Se l’Unicorno recupera completamente dall’infortunio che l’ha tenuto fermo un anno intero e torna ai livelli di due anni fa, quando a New York era considerato, come i due sopra un uomo franchigia, allora sì che ci sarà da divertirsi. Con il lettone in forma e lo sloveno con una maturità ancora superiore, potremmo vedere una delle coppie europee più forti di sempre. Sicuramente la più forte dai tempi di Vlade Divac e Peja Stojakovic.
Basta dare un’occhiata ai numeri per rendersi conto del potenziale di questi due ragazzi. Doncic ha affrontato la sua prima stagione NBA da veterano, viaggiando a medie lebroniane con 21 punti, 6 assist e quasi 8 rimbalzi a partita, conditi da ben 8 triple doppie (3° rookie all-time) e prestazioni straordinarie. Prima che il ginocchio facesse crack, Kristaps metteva a referto 22.7 punti, 6.6 rimbalzi e ben 2.4 stoppate, sparando quasi due triple a partita, mostrando un atletismo davvero surreale per un giocatore alto 221 cm.
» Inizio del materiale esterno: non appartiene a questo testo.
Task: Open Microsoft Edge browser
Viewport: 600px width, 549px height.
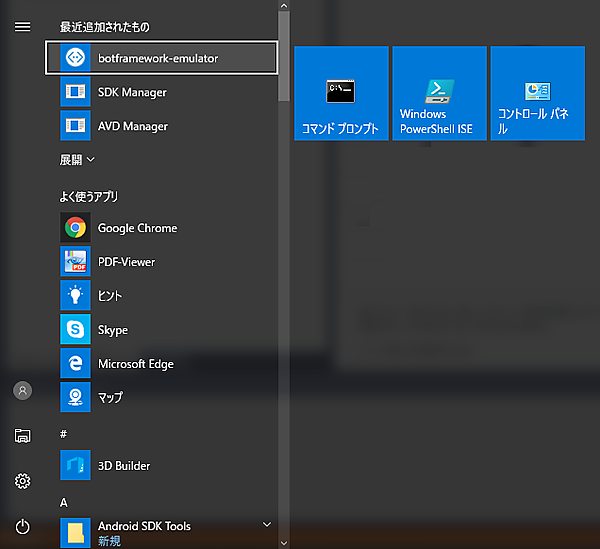Action: pos(135,364)
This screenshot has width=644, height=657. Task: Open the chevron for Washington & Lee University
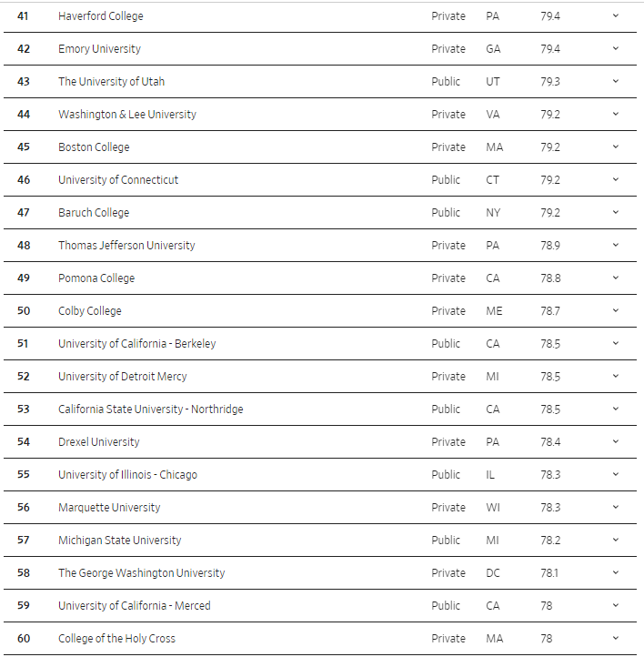coord(615,115)
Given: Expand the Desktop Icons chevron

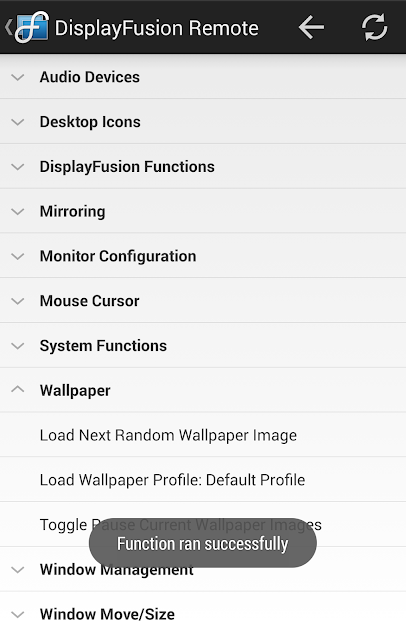Looking at the screenshot, I should tap(18, 122).
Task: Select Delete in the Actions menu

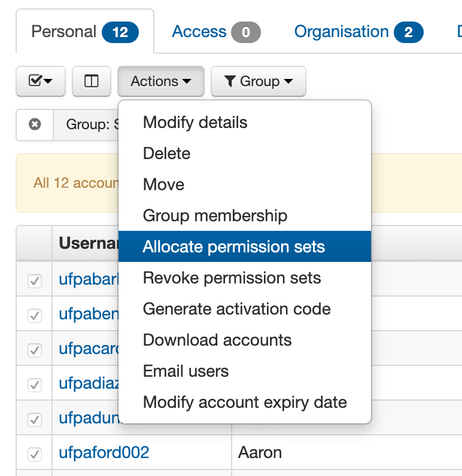Action: tap(167, 154)
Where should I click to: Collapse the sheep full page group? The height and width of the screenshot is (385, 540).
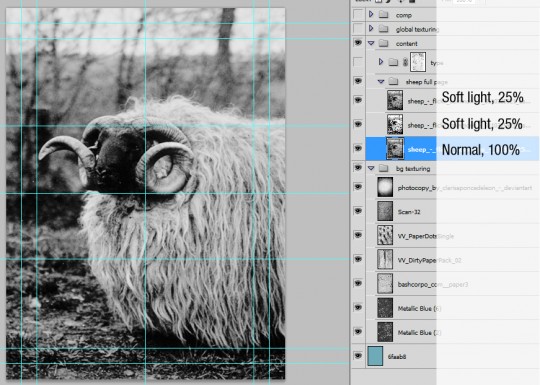click(381, 82)
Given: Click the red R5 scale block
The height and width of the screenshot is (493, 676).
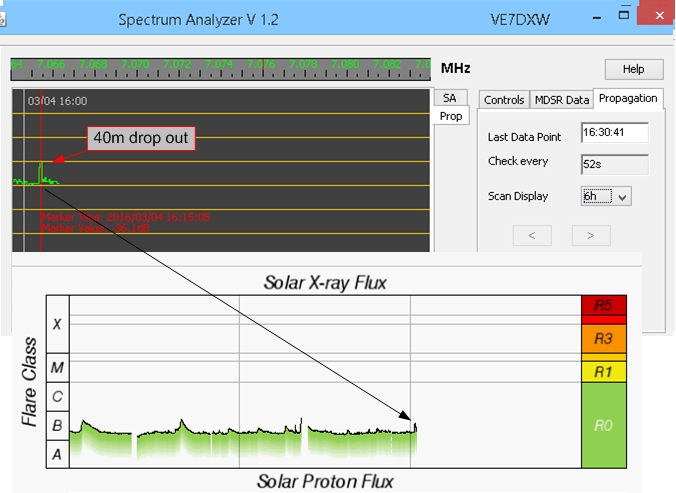Looking at the screenshot, I should 603,306.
Adesso immaginate un pick and roll tra due giocatori del genere. Potenzialmente devastante per qualunque difesa.
Discorso difesa non tanto facile anche per coach Carlisle. A parte la presenza sotto canestro dei lunghi, a Dallas non ci sono difensori puri in squadra. Uno che però può dare una grossa mano da questo punto di vista è Delon Wright. Il play arrivato da Memphis proprio per la sua propensione difensiva probabilmente sarà preferito in quintetto a Jalen Brunson, il quale ha comunque giocato una grande seconda metà di stagione lo scorso anno. A livello offensivo però la squadra sarà condotta da Doncic, che ottimo difensore sicuramente non è. Wright rappresenta dunque un’ottima pedina per equilibrare il backcourt bianco azzuro.
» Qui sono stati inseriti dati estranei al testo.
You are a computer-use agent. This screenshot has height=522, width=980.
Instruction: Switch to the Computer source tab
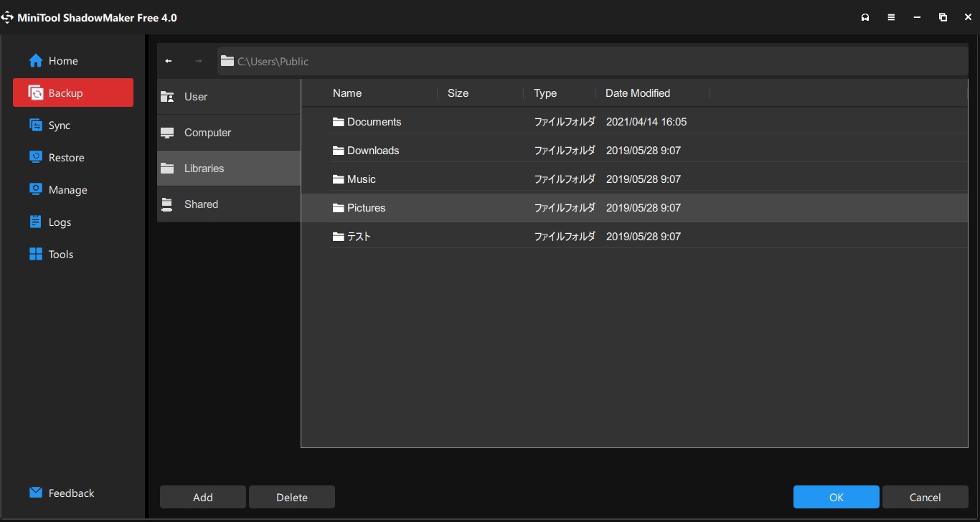coord(228,133)
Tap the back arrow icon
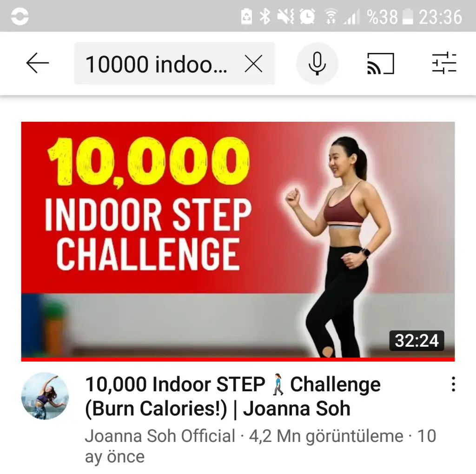The image size is (476, 474). click(x=37, y=63)

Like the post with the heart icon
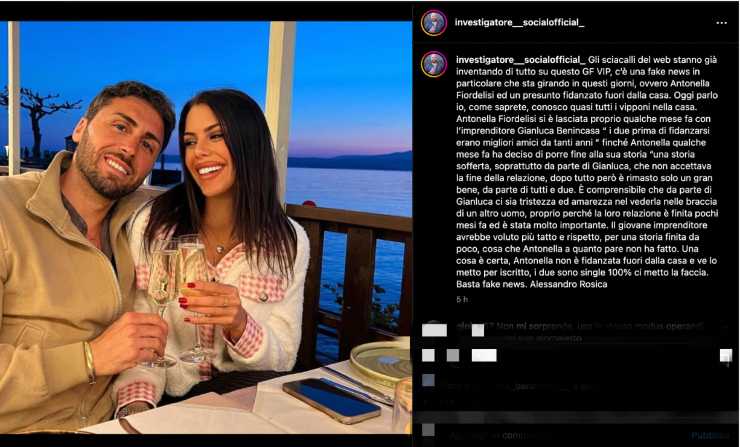pyautogui.click(x=428, y=355)
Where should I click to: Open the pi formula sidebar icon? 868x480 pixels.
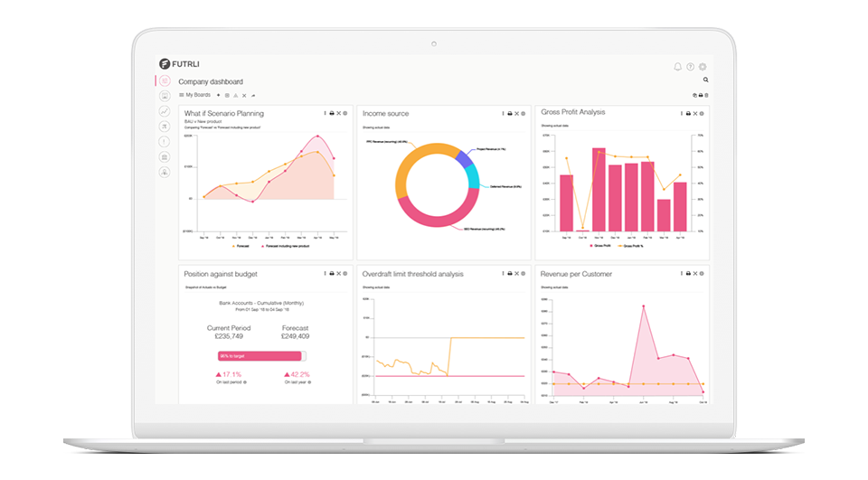click(164, 127)
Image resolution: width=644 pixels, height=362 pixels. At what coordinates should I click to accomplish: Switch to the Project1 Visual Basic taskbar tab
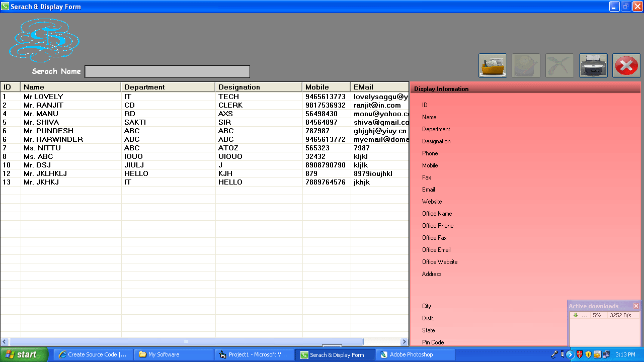pyautogui.click(x=254, y=354)
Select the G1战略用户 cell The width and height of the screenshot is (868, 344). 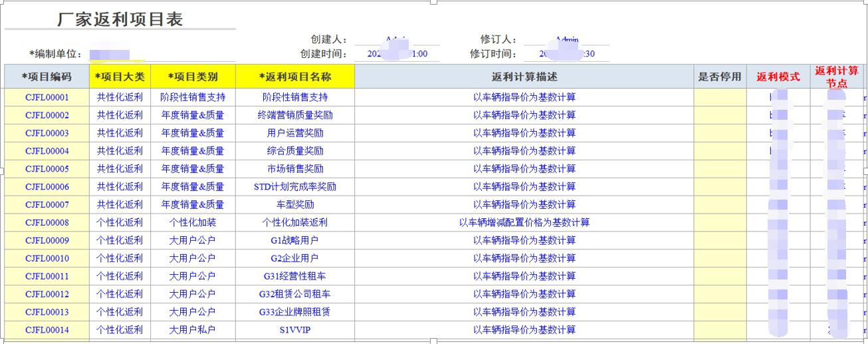[x=295, y=240]
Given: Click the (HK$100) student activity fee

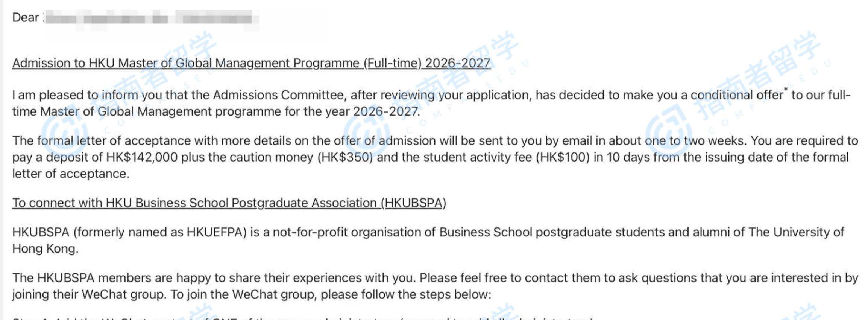Looking at the screenshot, I should pyautogui.click(x=562, y=157).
Justin Jackson, Tim Hardaway Jr. e Finney-Smith si giocheranno un posto da titolare nel ruolo di ala piccola, con il primo favorito sugli altri due. Carlisle sicuramente sarà in grado di gestire le rotazioni, vista la profondità del roster nel ruolo. Certezza invece nel ruolo di 5 con Dwight Powell, il quale l’hanno scorso non ha trovato tantissimo spazio a causa della presenza ingombrante di DeAndre Jordan. Ha comunque mantenuto buone medie, sia in attacco (quasi il 60% la percentuale dal campo) che in difesa, affermandosi come un solido rimbalzista e stoppatore
Sua riserva è un altro scherzo della natura dopo Porzingis, ovvero Boban Marjanovic. Al lungo (in tutti i sensi) serbo non serve nemmeno saltare per schiacciare a canestro. Con i suoi 221 cm e 132 kg rappresenta un problema sotto canestro non solo in attacco ma anche in difesa. Poi i centimetri di Max Kleber e l’abilità da dietro la linea dei tre punti di Seth Curry, JJ Barea e Courtney Lee saranno gli ulteriori fattori che possono dare un contributo dalla panchina. Una squadra, anche questa, potenzialmente da playoff, obiettivo che in Texas non si raggiunge da quattro stagioni. Come le altre due ha però la sfortuna di essere in una conference estremamente competitiva. Nella lega più spettacolare al modo però niente deve essere dato per scontato (Golden State docet) e le sorprese sono sempre ben accette.